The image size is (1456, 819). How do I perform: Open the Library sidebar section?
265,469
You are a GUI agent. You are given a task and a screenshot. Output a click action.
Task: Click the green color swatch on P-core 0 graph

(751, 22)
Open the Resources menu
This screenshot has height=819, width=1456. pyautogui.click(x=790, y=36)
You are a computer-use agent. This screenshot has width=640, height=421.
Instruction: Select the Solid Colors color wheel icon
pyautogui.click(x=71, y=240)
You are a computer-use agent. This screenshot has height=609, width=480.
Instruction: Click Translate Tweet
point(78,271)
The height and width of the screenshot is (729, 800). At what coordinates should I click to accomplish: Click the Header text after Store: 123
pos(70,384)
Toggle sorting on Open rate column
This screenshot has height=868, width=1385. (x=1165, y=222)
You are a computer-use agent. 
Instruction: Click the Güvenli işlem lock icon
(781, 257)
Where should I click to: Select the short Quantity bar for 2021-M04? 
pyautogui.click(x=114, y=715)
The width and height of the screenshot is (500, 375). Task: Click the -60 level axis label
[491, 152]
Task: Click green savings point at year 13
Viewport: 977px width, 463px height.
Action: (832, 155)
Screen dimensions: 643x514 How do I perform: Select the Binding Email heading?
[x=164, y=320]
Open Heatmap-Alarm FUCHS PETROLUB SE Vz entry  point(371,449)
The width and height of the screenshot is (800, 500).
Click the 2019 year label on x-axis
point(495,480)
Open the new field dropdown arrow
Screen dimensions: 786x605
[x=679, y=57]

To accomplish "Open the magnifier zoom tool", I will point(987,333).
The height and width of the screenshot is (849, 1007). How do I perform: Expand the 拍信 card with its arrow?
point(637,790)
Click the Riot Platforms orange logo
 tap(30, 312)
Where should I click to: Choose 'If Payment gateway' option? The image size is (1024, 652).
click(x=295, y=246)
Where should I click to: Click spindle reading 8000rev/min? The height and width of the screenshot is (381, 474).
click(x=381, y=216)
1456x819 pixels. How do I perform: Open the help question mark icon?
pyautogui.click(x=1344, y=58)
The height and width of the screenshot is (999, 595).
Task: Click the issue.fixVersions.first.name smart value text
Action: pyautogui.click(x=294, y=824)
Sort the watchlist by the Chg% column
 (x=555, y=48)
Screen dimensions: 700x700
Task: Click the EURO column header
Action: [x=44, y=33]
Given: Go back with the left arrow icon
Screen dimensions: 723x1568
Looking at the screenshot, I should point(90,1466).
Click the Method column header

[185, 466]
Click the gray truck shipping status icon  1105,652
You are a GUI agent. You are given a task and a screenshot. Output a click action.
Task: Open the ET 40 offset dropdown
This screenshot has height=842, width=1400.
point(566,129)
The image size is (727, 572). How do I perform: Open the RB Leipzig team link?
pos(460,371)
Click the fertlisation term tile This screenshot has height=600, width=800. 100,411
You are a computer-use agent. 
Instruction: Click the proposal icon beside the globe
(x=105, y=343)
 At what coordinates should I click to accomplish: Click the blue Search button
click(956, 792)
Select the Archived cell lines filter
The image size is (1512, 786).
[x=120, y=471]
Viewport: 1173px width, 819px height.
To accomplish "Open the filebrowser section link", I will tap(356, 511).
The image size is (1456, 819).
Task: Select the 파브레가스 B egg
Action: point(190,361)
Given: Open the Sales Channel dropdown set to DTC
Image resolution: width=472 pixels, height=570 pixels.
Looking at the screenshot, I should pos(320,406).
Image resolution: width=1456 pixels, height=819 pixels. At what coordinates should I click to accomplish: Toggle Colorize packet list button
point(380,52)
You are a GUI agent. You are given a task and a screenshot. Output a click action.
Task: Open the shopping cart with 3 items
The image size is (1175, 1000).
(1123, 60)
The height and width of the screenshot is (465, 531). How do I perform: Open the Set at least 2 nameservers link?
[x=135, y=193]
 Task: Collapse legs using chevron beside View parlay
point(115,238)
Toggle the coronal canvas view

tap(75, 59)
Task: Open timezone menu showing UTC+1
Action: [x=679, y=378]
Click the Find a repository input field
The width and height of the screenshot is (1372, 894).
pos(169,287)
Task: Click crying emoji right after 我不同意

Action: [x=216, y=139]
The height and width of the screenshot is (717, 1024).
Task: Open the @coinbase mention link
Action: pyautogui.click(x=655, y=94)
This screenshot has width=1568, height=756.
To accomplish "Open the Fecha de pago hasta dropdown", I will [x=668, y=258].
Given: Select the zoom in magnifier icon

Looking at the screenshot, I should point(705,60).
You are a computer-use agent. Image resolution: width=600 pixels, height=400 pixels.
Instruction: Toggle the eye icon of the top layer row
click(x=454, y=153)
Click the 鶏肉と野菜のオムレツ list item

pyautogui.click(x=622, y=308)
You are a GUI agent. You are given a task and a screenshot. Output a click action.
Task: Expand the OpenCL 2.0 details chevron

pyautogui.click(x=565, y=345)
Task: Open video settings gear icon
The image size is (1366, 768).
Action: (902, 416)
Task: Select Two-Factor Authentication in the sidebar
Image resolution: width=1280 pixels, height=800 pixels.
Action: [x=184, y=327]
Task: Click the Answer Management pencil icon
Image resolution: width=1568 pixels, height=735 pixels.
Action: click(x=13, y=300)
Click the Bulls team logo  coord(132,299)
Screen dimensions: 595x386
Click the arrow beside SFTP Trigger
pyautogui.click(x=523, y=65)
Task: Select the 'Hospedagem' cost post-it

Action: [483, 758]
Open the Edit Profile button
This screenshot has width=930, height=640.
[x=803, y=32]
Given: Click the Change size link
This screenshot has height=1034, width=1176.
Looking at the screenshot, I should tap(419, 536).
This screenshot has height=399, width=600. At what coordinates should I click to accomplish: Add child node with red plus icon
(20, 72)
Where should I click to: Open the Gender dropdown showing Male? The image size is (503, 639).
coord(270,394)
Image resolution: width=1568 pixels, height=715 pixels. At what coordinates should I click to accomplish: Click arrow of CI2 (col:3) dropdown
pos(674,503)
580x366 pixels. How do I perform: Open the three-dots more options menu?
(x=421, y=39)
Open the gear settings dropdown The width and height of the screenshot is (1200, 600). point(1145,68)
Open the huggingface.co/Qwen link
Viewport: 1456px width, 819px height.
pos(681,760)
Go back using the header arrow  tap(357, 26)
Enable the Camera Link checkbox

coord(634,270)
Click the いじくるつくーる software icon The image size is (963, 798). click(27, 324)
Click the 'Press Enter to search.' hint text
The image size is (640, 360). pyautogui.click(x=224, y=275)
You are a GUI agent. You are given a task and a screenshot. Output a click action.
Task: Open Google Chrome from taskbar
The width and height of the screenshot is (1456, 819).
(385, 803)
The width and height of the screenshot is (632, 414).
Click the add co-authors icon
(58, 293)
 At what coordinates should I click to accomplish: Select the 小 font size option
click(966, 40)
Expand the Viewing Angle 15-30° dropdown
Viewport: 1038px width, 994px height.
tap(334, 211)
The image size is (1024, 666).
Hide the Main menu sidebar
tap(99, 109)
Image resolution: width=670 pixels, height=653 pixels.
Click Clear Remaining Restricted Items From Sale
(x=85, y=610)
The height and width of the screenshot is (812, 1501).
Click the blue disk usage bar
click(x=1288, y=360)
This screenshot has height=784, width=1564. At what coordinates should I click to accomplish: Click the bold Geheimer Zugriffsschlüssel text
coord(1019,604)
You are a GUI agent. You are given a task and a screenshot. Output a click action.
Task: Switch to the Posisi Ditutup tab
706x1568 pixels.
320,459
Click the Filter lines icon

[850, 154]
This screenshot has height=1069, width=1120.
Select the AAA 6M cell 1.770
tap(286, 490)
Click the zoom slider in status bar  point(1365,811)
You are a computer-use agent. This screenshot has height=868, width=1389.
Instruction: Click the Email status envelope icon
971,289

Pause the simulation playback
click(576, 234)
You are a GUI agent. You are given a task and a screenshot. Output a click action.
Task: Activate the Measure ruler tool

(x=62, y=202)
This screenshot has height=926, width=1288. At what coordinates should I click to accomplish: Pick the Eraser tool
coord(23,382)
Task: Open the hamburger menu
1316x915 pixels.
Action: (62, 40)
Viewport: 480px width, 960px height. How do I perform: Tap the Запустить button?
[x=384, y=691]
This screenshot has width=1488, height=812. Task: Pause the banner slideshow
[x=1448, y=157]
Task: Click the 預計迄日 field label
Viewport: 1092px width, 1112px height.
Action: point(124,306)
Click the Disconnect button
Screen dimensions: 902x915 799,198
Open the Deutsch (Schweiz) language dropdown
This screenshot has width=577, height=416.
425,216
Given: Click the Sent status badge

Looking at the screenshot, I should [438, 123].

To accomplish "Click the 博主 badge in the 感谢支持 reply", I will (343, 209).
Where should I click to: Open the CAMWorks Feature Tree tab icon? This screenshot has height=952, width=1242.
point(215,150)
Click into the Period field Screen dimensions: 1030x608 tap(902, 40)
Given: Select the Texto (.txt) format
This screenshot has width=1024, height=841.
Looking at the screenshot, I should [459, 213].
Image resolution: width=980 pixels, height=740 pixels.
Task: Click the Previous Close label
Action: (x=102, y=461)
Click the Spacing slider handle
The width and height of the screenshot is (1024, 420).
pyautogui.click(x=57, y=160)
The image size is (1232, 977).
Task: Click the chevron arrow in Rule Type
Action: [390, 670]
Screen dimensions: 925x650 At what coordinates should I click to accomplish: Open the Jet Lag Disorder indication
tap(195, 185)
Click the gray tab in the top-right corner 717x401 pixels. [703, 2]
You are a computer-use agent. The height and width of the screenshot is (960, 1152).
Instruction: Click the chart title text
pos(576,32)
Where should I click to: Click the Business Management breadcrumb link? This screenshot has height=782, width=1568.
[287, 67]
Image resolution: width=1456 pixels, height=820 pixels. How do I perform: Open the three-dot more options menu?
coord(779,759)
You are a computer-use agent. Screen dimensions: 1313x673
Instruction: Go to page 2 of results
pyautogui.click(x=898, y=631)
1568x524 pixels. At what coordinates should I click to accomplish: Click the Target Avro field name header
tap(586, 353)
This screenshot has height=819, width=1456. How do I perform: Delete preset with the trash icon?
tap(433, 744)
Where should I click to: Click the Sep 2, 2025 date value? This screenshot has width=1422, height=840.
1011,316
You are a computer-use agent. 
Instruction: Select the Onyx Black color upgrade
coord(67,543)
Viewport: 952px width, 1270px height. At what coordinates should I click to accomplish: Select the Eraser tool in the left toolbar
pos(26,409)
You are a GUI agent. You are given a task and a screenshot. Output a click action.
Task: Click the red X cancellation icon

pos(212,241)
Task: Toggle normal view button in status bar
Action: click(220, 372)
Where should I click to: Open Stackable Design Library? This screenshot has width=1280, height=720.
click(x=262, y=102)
################
● **EXERCISE DETAILS**: Copy out every line of the records above, from the line containing "Click the Spacing slider handle" down to the line containing "tap(586, 353)", both included, exactly as they appear.

● **RESPONSE TO THE TASK**:
Click the Spacing slider handle
The width and height of the screenshot is (1024, 420).
pyautogui.click(x=57, y=160)
The image size is (1232, 977).
Task: Click the chevron arrow in Rule Type
Action: [390, 670]
Screen dimensions: 925x650 At what coordinates should I click to accomplish: Open the Jet Lag Disorder indication
tap(195, 185)
Click the gray tab in the top-right corner 717x401 pixels. [703, 2]
You are a computer-use agent. The height and width of the screenshot is (960, 1152).
Instruction: Click the chart title text
pos(576,32)
Where should I click to: Click the Business Management breadcrumb link? This screenshot has height=782, width=1568.
[287, 67]
Image resolution: width=1456 pixels, height=820 pixels. How do I perform: Open the three-dot more options menu?
coord(779,759)
You are a computer-use agent. Screen dimensions: 1313x673
Instruction: Go to page 2 of results
pyautogui.click(x=898, y=631)
1568x524 pixels. At what coordinates should I click to accomplish: Click the Target Avro field name header
tap(586, 353)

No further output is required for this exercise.